■ **EXERCISE OBJECTIVE**:
Extend the patch below that adds documentation on fine-tuning a Zipformer model, picking up right after its last sentence.

■ **PASSAGE TO READ**:

From 13daf73468da70f5db49c928969fce6c6edc041a Mon Sep 17 00:00:00 2001
From: Xiaoyu Yang <45973641+marcoyang1998@users.noreply.github.com>
Date: Wed, 21 Feb 2024 18:06:27 +0800
Subject: [PATCH] docs for finetune zipformer (#1509)

---
 .../from_supervised/finetune_zipformer.rst    | 140 ++++++++++++++++++
 docs/source/recipes/Finetune/index.rst        |  15 ++
 docs/source/recipes/index.rst                 |   1 +
 3 files changed, 156 insertions(+)
 create mode 100644 docs/source/recipes/Finetune/from_supervised/finetune_zipformer.rst
 create mode 100644 docs/source/recipes/Finetune/index.rst

diff --git a/docs/source/recipes/Finetune/from_supervised/finetune_zipformer.rst b/docs/source/recipes/Finetune/from_supervised/finetune_zipformer.rst
new file mode 100644
index 0000000000..7ca4eb811c
--- /dev/null
+++ b/docs/source/recipes/Finetune/from_supervised/finetune_zipformer.rst
@@ -0,0 +1,140 @@
+Finetune from a supervised pre-trained Zipformer model
+======================================================
+
+This tutorial shows you how to fine-tune a supervised pre-trained **Zipformer**
+transducer model on a new dataset.

■ **PROVIDED DATA**:
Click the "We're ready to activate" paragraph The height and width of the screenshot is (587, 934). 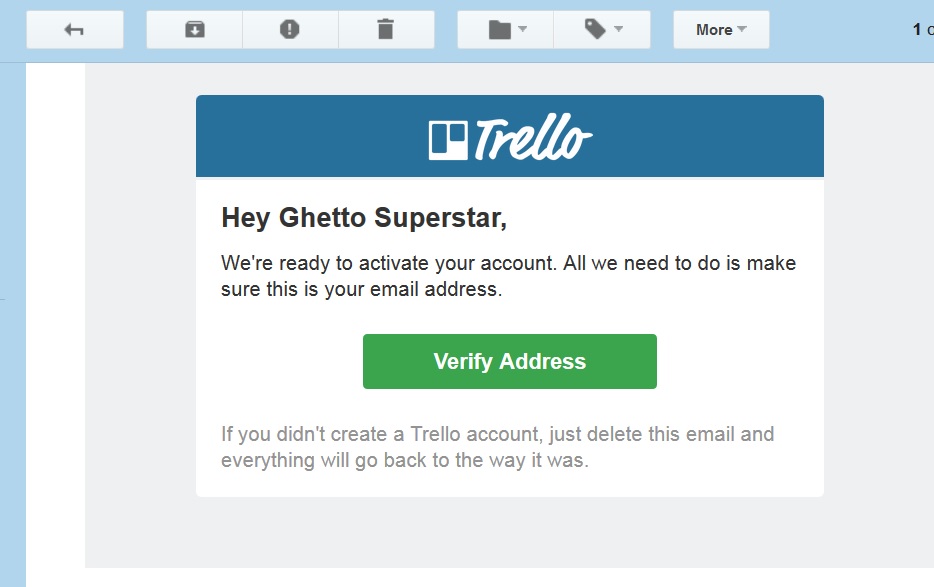(508, 277)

■ **ANSWER FOR THIS EXERCISE**:
+
+.. HINT::
+
+  We assume you have read the page :ref:`install icefall` and have setup
+  the environment for ``icefall``.
+
+.. HINT::
+
+  We recommend you to use a GPU or several GPUs to run this recipe
+
+
+For illustration purpose, we fine-tune the Zipformer transducer model
+pre-trained on `LibriSpeech`_ on the small subset of `GigaSpeech`_. You could use your
+own data for fine-tuning if you create a manifest for your new dataset.
+
+Data preparation
+----------------
+
+Please follow the instructions in the `GigaSpeech recipe <https://github.com/k2-fsa/icefall/tree/master/egs/gigaspeech/ASR>`_
+to prepare the fine-tune data used in this tutorial. We only require the small subset in GigaSpeech for this tutorial.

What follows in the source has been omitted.